To do -
How many lines below contain the word "button"? Give only the number.

════

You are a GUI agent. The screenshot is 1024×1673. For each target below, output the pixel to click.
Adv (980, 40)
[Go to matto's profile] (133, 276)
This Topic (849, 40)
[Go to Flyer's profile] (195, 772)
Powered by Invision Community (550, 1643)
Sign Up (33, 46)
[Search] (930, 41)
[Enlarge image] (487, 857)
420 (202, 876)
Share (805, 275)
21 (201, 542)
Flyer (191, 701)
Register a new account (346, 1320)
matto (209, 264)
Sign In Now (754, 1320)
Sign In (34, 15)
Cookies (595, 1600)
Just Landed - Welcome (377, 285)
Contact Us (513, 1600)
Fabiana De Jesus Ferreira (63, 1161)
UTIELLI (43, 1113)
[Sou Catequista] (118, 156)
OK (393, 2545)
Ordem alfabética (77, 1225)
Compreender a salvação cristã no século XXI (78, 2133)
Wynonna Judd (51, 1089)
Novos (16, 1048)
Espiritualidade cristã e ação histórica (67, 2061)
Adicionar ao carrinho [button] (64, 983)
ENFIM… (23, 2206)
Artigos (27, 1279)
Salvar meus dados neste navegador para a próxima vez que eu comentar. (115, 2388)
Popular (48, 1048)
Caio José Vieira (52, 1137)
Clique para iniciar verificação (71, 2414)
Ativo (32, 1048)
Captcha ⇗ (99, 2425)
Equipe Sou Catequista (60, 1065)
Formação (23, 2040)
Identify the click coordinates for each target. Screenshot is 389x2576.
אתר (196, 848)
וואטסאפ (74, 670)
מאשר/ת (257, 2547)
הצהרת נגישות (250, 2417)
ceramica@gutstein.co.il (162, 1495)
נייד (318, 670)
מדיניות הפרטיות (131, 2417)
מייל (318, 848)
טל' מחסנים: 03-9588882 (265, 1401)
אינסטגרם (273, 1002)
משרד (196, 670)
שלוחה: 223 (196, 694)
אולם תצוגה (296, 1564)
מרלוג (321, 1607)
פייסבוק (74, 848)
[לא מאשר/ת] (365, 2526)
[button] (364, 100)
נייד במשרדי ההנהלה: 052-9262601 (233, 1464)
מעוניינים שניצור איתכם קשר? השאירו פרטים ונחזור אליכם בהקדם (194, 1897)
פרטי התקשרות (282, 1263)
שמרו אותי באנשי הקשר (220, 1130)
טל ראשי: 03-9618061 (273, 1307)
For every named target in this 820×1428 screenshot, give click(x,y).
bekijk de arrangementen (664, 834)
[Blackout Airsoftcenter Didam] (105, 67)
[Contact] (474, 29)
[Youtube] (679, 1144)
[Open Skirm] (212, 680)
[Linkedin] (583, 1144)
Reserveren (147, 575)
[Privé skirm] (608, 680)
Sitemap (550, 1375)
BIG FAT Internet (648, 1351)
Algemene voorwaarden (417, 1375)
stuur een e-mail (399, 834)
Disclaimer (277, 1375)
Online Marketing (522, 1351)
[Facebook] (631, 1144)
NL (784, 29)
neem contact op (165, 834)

════

Exercise result -
2